Petikan Teks:
________________________________________

Omzet Puluhan Juta dari Tapis Lampung, Jan Ayu Buktikan Budaya Bisa Gerakkan Ekonomi
Pemilik UMKM Jan Ayu, Linda Soedibyo, saat mengikuti pameran pada acara Festival Ekonomi Syariah (FESyar) Sumatera 2025 di Lampung City Mall, Bandar Lampung, Selasa (24/6/2025)(KOMPAS.com/ISNA RIFKA SRI RAHAYU)
07:12
30 Juni 2025

Omzet Puluhan Juta dari Tapis Lampung, Jan Ayu Buktikan Budaya Bisa Gerakkan Ekonomi

- Linda Soedibyo, nama di balik merek UMKM Jan Ayu, memiliki misi untuk memperkenalkan wastra tapis Lampung ke seluruh Indonesia hingga mancanegara.

Kisah perempuan pensiunan Bank Dunia ini berawal dari mimpinya menjadi sociopreneur yang dapat memberikan dampak bagi masyarakat sekitar.

Di sisi lain, Linda yang lahir di Tanjung Bintang, Lampung Selatan, juga bertekad dapat mewariskan budaya Lampung ke generasi muda.

Kemudian, mimpi dan tekad itu Linda wujudkan ketika dia harus merawat ibunya di Kota Metro, Lampung.

Berbekal kecintaannya pada tapis Lampung serta kegemarannya menggambar dan memadu-padankan pakaian, pada November 2018, dia mendirikan Jan Ayu, UMKM yang bergerak di bidang fashion.

"Sebetulnya saya ini pensiunan World Bank, dulu bekerja di Jakarta. Kemudian memutuskan untuk pulang ke Lampung untuk menjaga ibu. Setelah itu mau kembali lagi ke Jakarta, kok agak-agak enggan gitu ya, karena ibu sudah berpulang. Jadi saya memutuskan untuk bergerak membangun usaha," ujar Linda ketika ditemui di sela pameran FESyar Sumatera 2025 di Lampung City Mall, Bandar Lampung, Selasa (24/6/2025).

Namun, usaha yang dibangunnya bukan sekadar bisnis. Bagi Linda, Jan Ayu adalah wadah untuk berkarya dan melestarikan nilai-nilai budaya Lampung agar lebih dikenal generasi muda dan masyarakat luas.

________________________________________

Kutipan Catatan:
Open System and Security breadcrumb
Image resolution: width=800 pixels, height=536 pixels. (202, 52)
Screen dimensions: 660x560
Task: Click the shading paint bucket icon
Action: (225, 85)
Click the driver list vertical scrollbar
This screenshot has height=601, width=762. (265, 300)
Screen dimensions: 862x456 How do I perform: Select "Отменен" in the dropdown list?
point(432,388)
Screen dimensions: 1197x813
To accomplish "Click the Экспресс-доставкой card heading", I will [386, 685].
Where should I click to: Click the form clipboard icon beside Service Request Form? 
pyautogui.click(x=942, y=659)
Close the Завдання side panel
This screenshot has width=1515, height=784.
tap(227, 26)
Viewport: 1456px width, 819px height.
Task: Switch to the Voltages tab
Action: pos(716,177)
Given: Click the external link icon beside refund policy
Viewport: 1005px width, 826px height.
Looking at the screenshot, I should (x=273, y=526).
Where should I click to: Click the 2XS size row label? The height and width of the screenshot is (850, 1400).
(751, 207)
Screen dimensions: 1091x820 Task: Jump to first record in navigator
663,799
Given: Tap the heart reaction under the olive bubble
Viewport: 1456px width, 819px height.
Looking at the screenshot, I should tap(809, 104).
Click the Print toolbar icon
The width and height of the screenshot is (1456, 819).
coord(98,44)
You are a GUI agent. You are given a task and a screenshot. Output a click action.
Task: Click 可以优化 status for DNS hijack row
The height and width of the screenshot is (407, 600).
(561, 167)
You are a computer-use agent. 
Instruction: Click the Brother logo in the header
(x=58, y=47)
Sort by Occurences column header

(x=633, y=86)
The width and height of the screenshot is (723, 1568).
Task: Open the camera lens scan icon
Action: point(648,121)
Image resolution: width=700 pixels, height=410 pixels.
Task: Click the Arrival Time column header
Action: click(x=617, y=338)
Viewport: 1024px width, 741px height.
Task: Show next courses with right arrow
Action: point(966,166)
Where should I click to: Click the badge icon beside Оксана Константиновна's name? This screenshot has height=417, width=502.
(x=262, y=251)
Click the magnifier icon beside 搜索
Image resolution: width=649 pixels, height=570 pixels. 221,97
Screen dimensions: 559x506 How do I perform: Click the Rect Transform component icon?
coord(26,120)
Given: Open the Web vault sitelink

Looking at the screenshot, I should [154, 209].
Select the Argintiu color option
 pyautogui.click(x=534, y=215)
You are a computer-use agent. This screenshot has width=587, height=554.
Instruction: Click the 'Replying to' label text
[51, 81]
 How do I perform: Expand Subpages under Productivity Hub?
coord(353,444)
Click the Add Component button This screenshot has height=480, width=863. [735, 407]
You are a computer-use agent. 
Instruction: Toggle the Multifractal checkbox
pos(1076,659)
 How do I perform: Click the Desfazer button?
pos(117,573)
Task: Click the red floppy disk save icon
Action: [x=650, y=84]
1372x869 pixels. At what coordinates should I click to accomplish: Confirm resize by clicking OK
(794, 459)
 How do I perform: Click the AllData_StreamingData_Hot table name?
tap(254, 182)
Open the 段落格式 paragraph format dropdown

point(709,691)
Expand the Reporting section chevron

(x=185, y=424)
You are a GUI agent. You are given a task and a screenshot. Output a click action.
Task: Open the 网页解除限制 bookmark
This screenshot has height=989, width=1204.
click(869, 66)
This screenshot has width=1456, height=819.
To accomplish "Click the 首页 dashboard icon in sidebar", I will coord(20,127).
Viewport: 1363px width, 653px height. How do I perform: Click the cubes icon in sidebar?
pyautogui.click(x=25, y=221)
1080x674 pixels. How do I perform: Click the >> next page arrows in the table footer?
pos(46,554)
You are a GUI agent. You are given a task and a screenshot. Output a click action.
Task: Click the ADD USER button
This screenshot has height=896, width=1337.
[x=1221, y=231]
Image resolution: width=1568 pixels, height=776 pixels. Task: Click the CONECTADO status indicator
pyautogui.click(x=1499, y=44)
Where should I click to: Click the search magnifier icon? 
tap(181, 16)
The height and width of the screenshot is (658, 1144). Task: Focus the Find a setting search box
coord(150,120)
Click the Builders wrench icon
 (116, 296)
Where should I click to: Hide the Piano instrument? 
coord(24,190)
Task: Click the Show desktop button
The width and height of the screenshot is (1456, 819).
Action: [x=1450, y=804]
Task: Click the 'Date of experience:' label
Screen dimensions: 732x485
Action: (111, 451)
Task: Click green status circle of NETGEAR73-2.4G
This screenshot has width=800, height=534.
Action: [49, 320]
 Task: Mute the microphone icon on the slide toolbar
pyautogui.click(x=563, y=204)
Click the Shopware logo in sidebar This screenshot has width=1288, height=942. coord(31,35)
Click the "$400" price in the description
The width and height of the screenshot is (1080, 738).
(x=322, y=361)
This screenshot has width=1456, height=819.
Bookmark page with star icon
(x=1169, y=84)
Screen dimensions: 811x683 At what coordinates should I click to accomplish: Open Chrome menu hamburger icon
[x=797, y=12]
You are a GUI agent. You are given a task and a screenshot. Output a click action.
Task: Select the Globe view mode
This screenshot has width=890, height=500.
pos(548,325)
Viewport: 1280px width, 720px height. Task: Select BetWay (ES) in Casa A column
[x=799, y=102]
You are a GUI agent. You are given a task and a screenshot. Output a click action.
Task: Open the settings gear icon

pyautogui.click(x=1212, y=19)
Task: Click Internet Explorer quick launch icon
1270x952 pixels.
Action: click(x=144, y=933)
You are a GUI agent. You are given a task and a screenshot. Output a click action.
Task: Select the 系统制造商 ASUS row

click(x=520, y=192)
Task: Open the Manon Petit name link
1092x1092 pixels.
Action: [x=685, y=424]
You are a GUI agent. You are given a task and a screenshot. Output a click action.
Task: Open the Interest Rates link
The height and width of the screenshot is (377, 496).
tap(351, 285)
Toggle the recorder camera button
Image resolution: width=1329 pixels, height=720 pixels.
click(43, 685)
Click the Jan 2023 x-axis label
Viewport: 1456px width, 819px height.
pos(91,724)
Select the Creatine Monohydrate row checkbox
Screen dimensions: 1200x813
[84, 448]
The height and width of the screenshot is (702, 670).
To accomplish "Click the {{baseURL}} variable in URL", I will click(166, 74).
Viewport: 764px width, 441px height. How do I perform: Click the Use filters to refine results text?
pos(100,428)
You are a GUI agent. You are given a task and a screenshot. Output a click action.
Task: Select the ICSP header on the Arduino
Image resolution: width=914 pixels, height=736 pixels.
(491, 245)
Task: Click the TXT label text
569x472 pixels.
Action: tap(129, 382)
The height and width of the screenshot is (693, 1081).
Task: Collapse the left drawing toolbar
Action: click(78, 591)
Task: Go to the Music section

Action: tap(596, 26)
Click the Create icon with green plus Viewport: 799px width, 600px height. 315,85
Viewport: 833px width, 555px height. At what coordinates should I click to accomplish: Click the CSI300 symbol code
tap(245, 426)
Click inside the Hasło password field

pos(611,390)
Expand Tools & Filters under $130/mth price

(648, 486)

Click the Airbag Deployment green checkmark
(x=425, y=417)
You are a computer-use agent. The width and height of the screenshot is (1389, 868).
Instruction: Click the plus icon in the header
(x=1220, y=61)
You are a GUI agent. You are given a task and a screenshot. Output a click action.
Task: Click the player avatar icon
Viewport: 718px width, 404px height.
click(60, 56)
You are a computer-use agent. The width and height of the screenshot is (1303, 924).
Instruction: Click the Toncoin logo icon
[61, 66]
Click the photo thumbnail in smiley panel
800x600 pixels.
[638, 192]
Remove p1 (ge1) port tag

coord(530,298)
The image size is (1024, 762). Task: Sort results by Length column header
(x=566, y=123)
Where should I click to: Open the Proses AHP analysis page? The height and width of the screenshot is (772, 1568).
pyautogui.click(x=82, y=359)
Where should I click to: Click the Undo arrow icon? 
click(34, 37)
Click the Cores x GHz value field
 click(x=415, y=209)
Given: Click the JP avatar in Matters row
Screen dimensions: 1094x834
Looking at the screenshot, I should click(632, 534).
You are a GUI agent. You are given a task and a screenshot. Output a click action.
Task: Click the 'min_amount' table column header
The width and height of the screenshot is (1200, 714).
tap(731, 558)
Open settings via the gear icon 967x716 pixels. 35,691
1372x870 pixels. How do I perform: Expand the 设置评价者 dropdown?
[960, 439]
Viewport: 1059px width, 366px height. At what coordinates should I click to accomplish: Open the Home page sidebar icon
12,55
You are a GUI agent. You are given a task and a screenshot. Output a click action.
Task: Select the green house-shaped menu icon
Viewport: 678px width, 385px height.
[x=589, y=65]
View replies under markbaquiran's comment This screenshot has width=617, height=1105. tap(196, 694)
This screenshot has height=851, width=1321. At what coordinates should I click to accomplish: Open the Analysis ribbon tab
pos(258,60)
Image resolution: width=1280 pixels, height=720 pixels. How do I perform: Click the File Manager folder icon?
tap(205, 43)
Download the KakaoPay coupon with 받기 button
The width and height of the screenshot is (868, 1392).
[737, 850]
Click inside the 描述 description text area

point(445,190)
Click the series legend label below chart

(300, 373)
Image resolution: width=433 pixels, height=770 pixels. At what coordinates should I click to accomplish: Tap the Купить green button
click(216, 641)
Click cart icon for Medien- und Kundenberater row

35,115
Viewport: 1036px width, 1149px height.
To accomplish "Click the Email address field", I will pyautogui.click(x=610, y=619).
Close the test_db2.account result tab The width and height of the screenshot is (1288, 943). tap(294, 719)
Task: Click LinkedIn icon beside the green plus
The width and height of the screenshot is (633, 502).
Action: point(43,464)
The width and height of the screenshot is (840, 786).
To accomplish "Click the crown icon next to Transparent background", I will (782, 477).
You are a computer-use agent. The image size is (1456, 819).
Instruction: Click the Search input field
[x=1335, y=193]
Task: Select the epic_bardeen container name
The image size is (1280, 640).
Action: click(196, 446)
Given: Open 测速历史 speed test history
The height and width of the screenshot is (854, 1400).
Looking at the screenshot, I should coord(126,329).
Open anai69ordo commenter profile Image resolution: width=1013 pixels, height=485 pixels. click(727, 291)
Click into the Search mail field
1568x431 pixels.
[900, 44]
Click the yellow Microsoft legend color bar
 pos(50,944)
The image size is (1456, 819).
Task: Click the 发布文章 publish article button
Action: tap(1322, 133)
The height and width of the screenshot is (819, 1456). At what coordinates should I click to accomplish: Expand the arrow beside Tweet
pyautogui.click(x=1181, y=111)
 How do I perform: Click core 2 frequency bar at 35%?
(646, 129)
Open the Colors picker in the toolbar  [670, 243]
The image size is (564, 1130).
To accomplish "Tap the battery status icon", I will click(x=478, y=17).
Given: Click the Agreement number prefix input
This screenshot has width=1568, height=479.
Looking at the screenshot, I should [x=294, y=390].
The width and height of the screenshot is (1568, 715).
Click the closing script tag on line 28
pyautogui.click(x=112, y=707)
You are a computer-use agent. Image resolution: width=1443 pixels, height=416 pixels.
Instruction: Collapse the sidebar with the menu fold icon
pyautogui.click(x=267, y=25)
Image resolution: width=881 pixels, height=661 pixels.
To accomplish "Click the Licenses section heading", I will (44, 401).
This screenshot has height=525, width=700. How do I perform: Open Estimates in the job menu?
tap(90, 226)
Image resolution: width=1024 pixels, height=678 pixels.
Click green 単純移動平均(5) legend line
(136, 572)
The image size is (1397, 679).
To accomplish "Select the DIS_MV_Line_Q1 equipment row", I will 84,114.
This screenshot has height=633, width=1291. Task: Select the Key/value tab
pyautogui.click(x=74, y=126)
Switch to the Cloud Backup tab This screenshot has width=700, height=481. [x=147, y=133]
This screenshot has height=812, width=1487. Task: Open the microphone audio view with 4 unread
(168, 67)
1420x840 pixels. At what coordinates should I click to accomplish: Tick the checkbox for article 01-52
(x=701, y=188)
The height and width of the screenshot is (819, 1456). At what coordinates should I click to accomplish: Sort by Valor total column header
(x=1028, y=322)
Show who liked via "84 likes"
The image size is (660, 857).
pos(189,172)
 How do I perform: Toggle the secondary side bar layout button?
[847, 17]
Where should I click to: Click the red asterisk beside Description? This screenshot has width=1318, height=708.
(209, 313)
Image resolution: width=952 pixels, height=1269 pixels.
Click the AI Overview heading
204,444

________________________________________

Ketentuan Tugas:
(1) Kutip dari petikan teks bagian antara "Kisah perempuan pensiunan" dan "ke generasi muda.", termasuk kedua batas tersebut.
(2) Menurut petikan teks, pada bulan dan tahun berapa Linda Soedibyo mendirikan Jan Ayu?
(3) Ringkas paragraf petikan teks yang diawali "Berbekal kecintaannya pada tapis Lampung" menjadi satu kalimat yang lebih pendek tanpa menghilangkan fakta utamanya.
Catatan yang disertakan tidak digunakan dalam pengerjaan tugas apa pun.

Kumpulan Jawaban:
(1)
Kisah perempuan pensiunan Bank Dunia ini berawal dari mimpinya menjadi sociopreneur yang dapat memberikan dampak bagi masyarakat sekitar.

Di sisi lain, Linda yang lahir di Tanjung Bintang, Lampung Selatan, juga bertekad dapat mewariskan budaya Lampung ke generasi muda.

(2) November 2018.

(3) Pada November 2018, Linda mendirikan Jan Ayu, UMKM bidang fashion, bermodal kecintaan pada tapis Lampung serta kegemaran menggambar dan memadu-padankan pakaian.